- _INSTRUCTIONS_:
[a] Answer these questions using the passage on buying out a business partner:
(i) Who does the passage say should perform the valuation to keep everything above board?
(ii) What kind of solicitor does it recommend hiring?
(iii) Besides running the enterprise and decision-making responsibilities, what should the original partnership agreement have included?
[b] From the passage on buying out a business partner, reproduce word for word the stretch from "how to buy out" through "confusion are avoided.".
[c] Extend the passage on buying out a business partner, picking up after its final sentence.

** Start PROVIDED PASSAGE **

The immortal words of clichéd breakups everywhere. Business partnerships, like any relationship, can come to an end. With any luck, the end of yours will be amicable and for reasons that benefit you both, but this won’t always be the case. When it comes to unpleasant breakups, things will naturally be harder; but perhaps a tub of ice cream will help.
Right at the beginning of your business venture, you should have created a partnership agreement regarding the running of the enterprise, decision-making responsibilities, and the like.
This document should also have included a strategy for the event of a dissolution of the partnership. This is particularly beneficial if the break up is an unpleasant one, as the last thing you’ll want to do then is sit down and negotiate the logistics of the split.

Here we go

The first step is to determine if a buyout is the best thing for you. There are alternatives to a straight buyout. You could assume a majority share, effectively making you the decision-maker, etc., while your partner retains a smaller share in the business but releases control. You could sell your own share of the business and walk away - not ideal, perhaps, but if your partner is being difficult, it might be the best way; you could also dissolve the partnership altogether and start fresh.

If you feel that a buyout is your best option, you’ll need a business evaluation, not only to ensure that a buyout is a good investment but to determine the right price. We have written an article about how to valuate your business, but in the interest of keeping everything above board and leaving no room for accusations of wrongdoing, the best way to go in this instance is to have an outside firm perform an independent valuation. Make sure that your partner’s absence will be factored into the valuation, as the removal of their skills, expertise, contacts, etc., could very well have an effect on the value.

how to buy out your co-founder

To ensure that everything goes smoothly and you don’t miss any vital steps in the process, you’ll want to hire a mergers & acquisitions solicitor. This solicitor will know all the laws and regulations regarding the buyout and will ensure mistakes and confusion are avoided.

** End PROVIDED PASSAGE **
** Start DATASET EXCERPT **

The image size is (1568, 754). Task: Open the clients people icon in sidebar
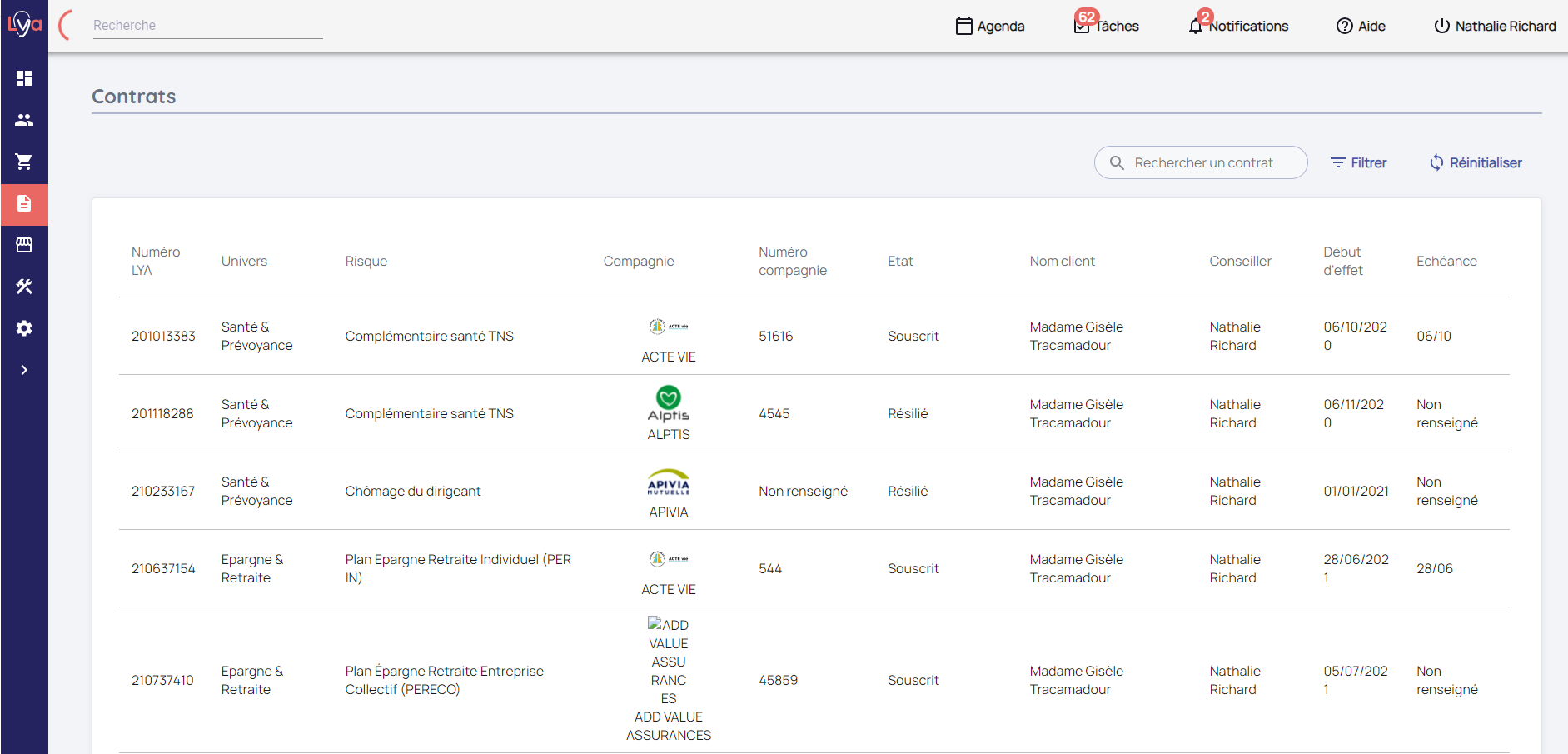(x=24, y=120)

** End DATASET EXCERPT **

- _ANSWERS BY TASK_:
[a]
(i) An outside firm, performing an independent valuation.
(ii) A mergers & acquisitions solicitor.
(iii) A strategy for the event of a dissolution of the partnership.

[b]
how to buy out your co-founder

To ensure that everything goes smoothly and you don’t miss any vital steps in the process, you’ll want to hire a mergers & acquisitions solicitor. This solicitor will know all the laws and regulations regarding the buyout and will ensure mistakes and confusion are avoided.

[c]
Now that you know what the business is worth and how much you’ll need to fork out to your almost ex-partner, you’ll need to work out where that money is going to come from. This is the tricky part. Chances are, you won’t be able to afford to simply take out your wallet and hand over the cash (if you can you’ve either been doing something very right or very wrong!). Buyout capital typically comes in one of two forms: debt or equity.

Finding a lender will be difficult because a buyout isn’t actually going to benefit the company in the short term, even if your partner is holding it back. Banks and other lenders will be looking for a way that their capital will increase your business’s profits, thus allowing you to pay them back their loan and interest. Given how unlikely this is, persuading them to give you that loan in the first place is equally unlikely.

how to buy out your co-founder

Your best option then is to open your own wallet. With any luck, and your natural charm of course, the process will have remained amicable to this point. With the aid of your acquisitions solicitor, you can work out a suitable and fair payment plan that will achieve the buyout over time.

This will almost certainly include interest (as though your partner was a lender) and this is in large part why you’ll want to have maintained a friendly relationship with them; a bitter and hostile partner could make things very difficult for you in all sorts of ways, but demanding a disproportionate interest rate could be the worst.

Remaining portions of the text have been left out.